EXERCISE = How many lines of the data below contain the word "coordinates"? Reply with the number alone.

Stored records
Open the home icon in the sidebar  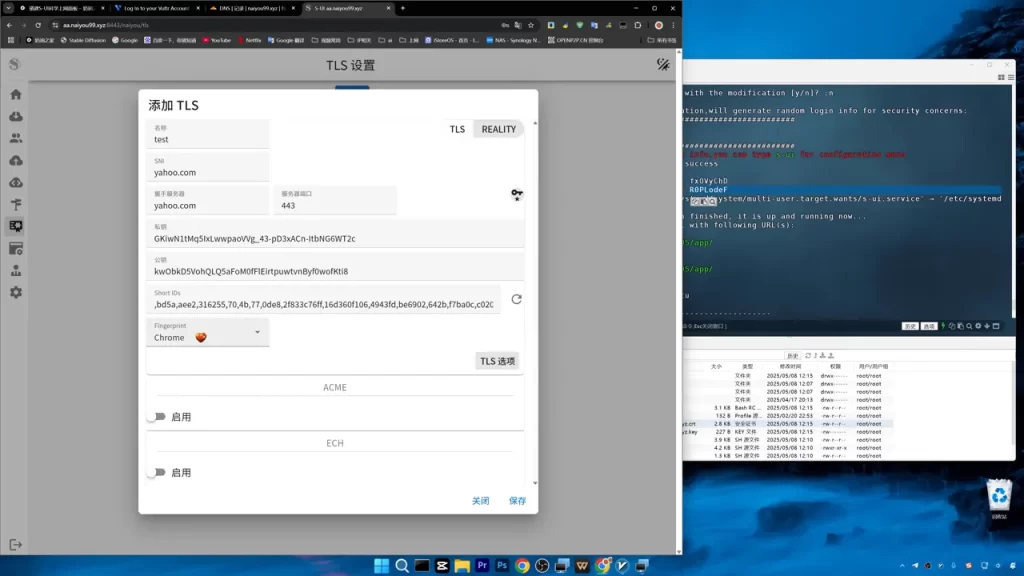pos(16,94)
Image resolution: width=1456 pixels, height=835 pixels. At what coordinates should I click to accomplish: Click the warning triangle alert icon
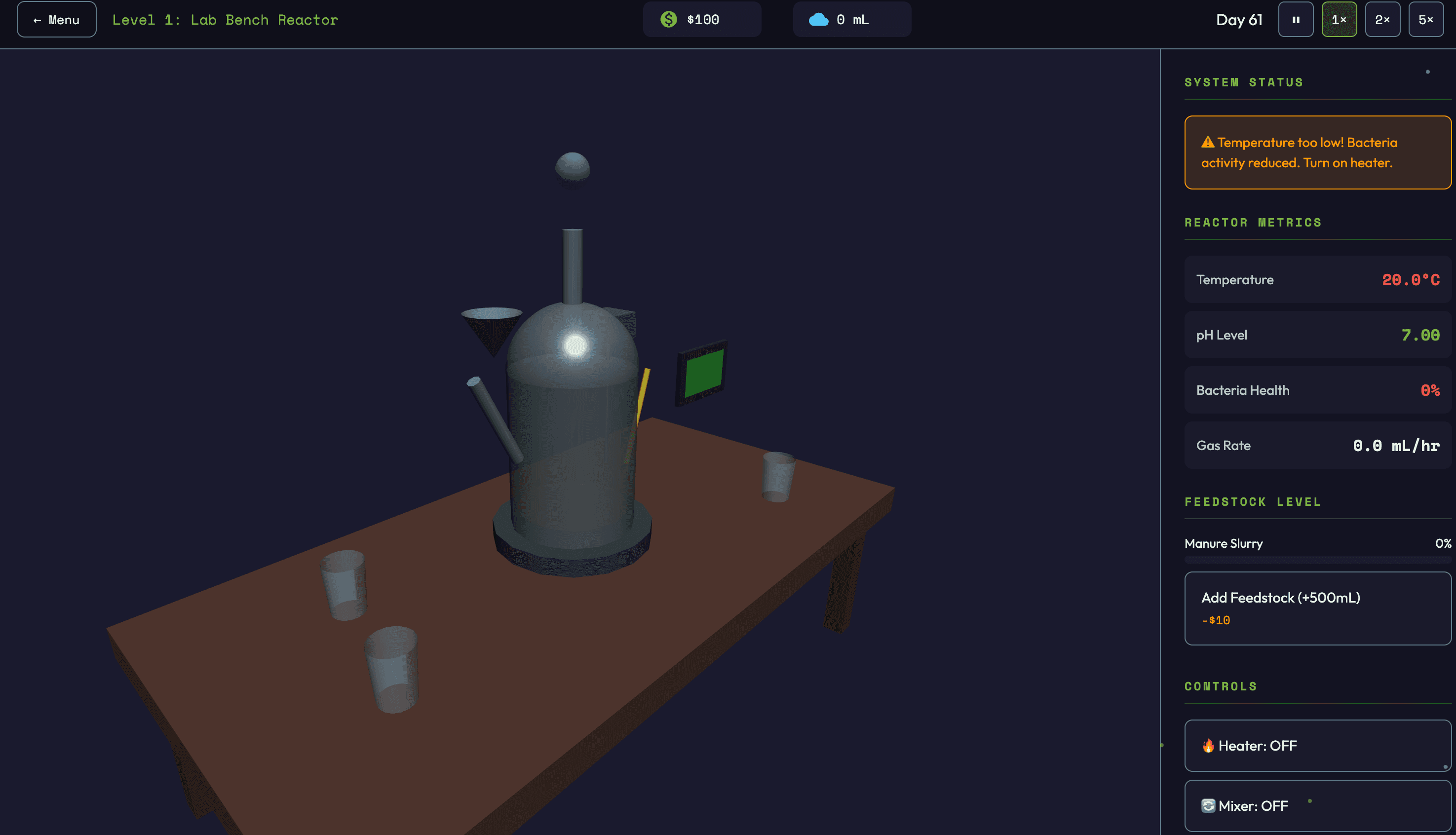[1208, 142]
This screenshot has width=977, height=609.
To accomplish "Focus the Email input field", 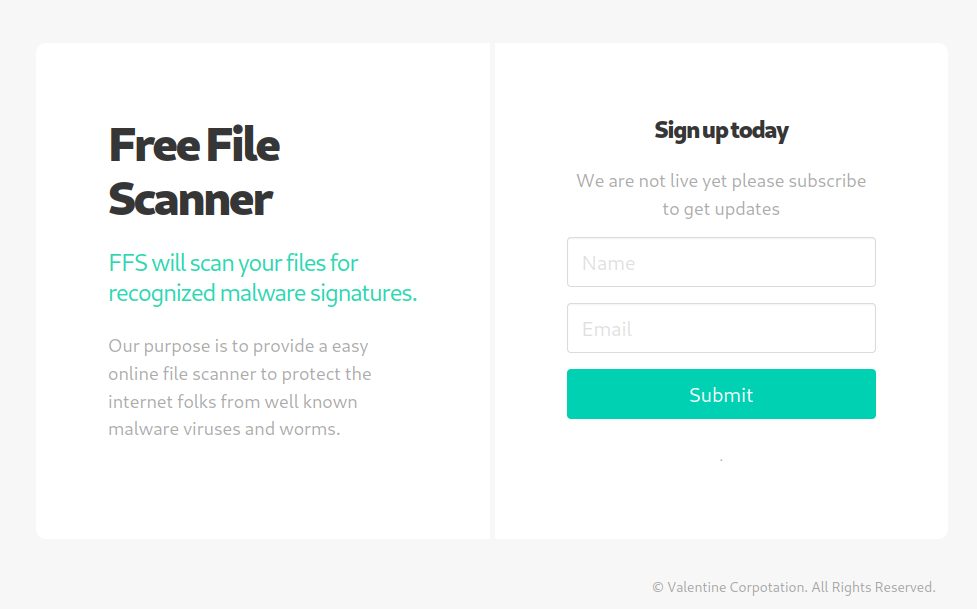I will point(721,328).
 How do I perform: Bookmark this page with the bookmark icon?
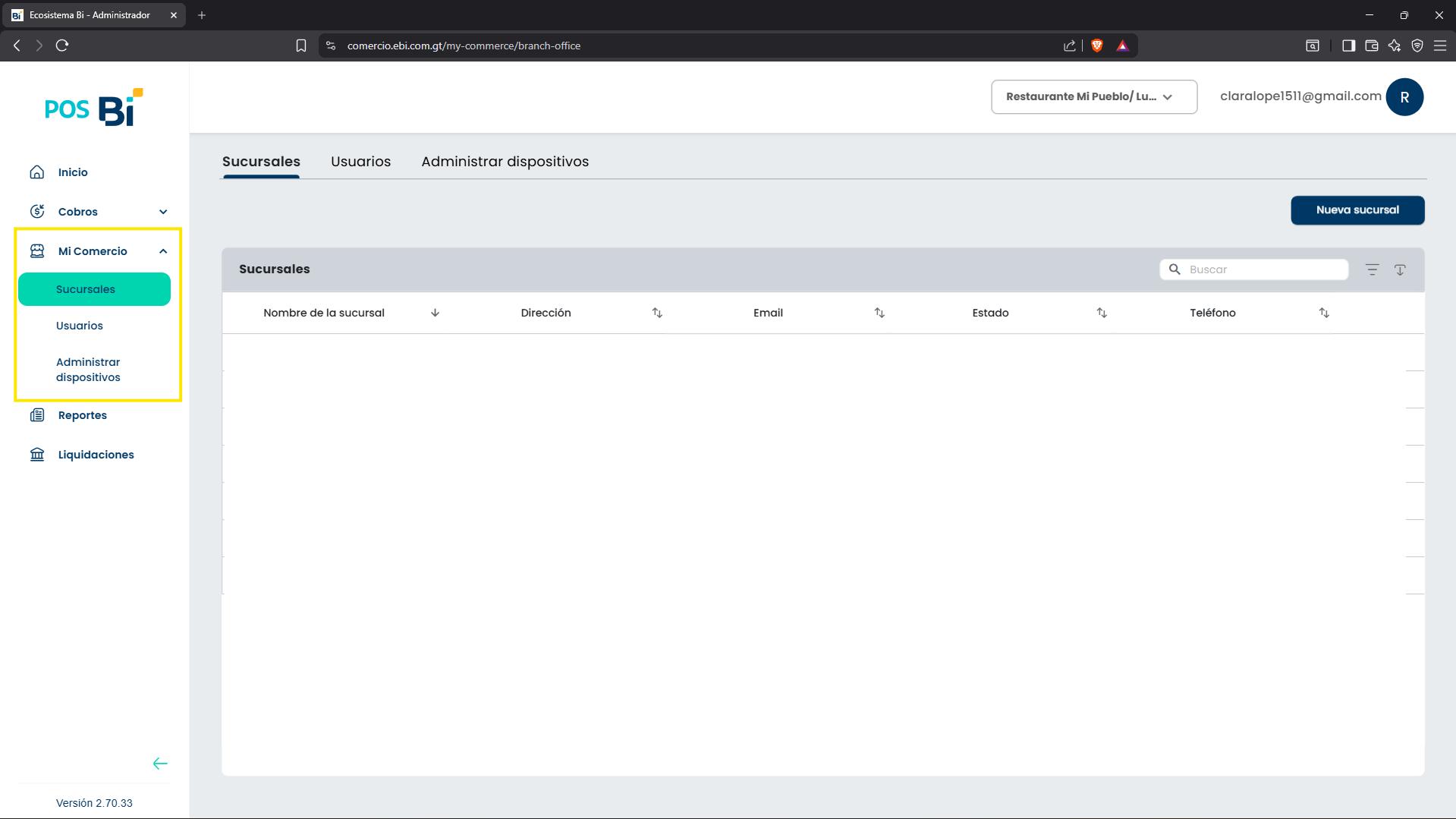point(301,46)
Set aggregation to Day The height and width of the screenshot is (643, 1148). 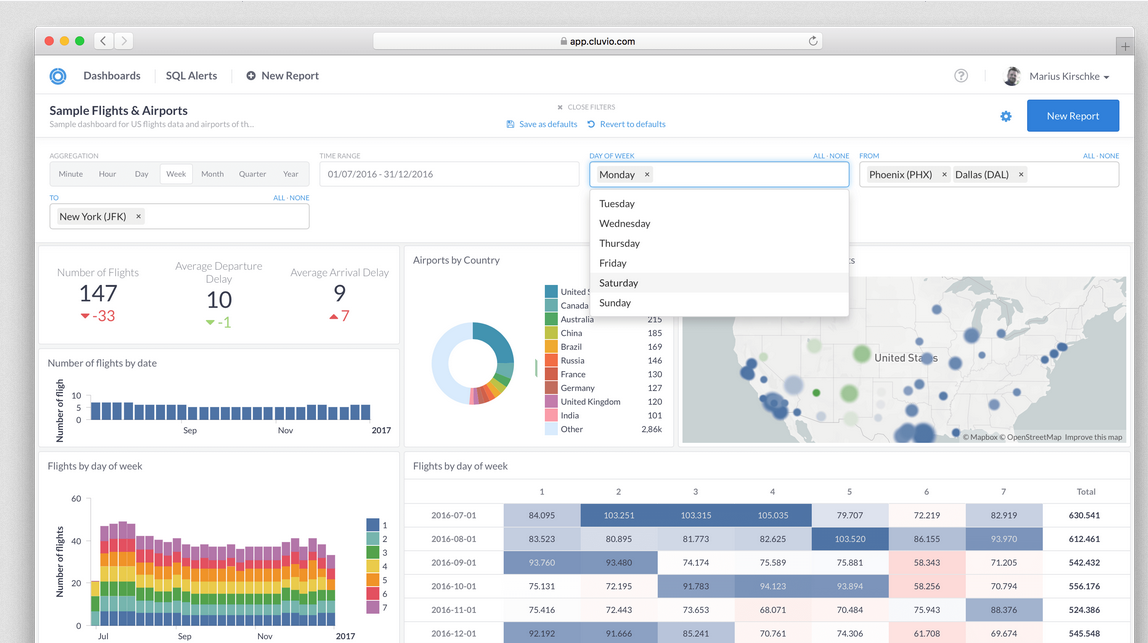tap(142, 174)
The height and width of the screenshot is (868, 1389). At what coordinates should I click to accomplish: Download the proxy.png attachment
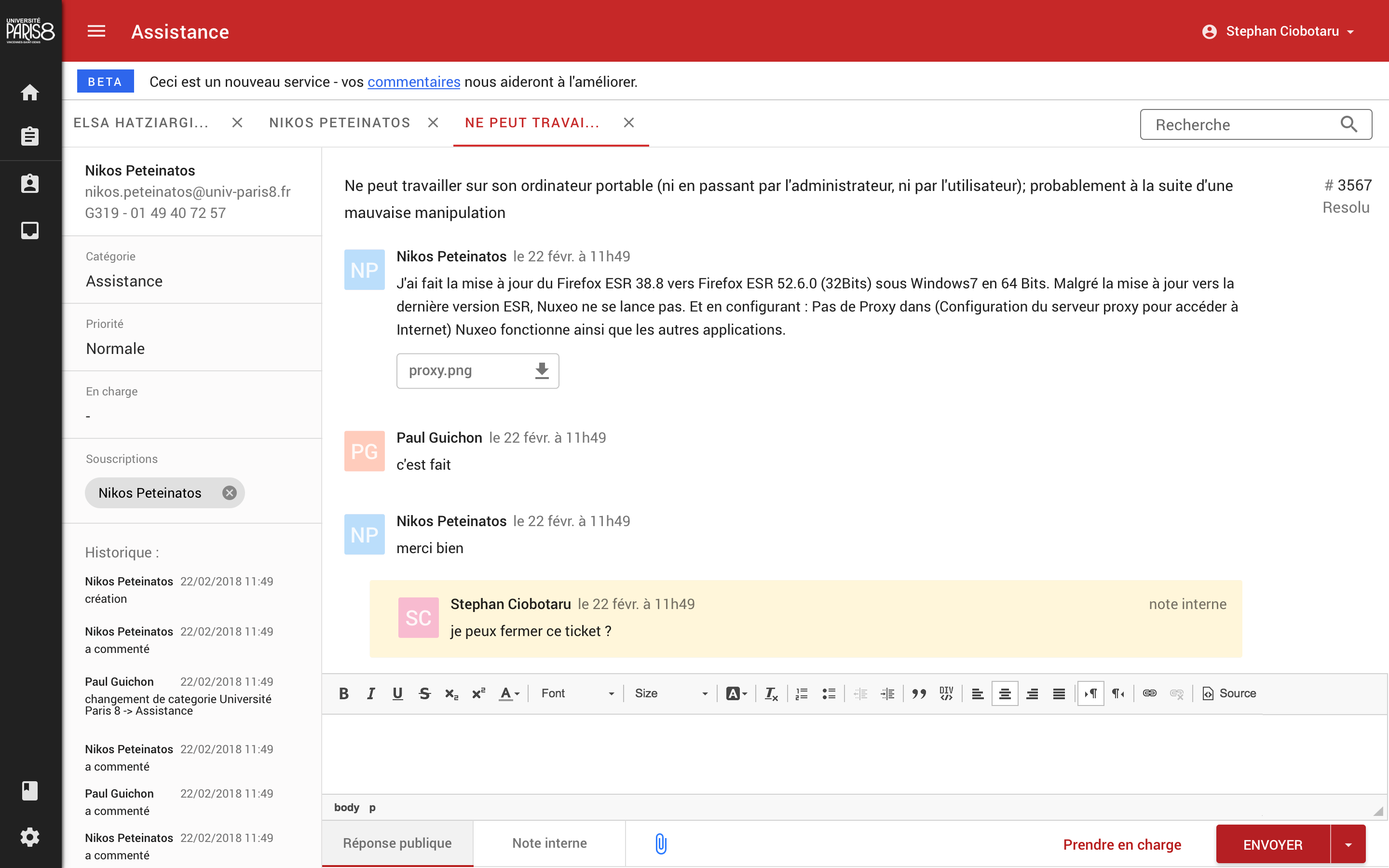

TASK RESPONSE = 2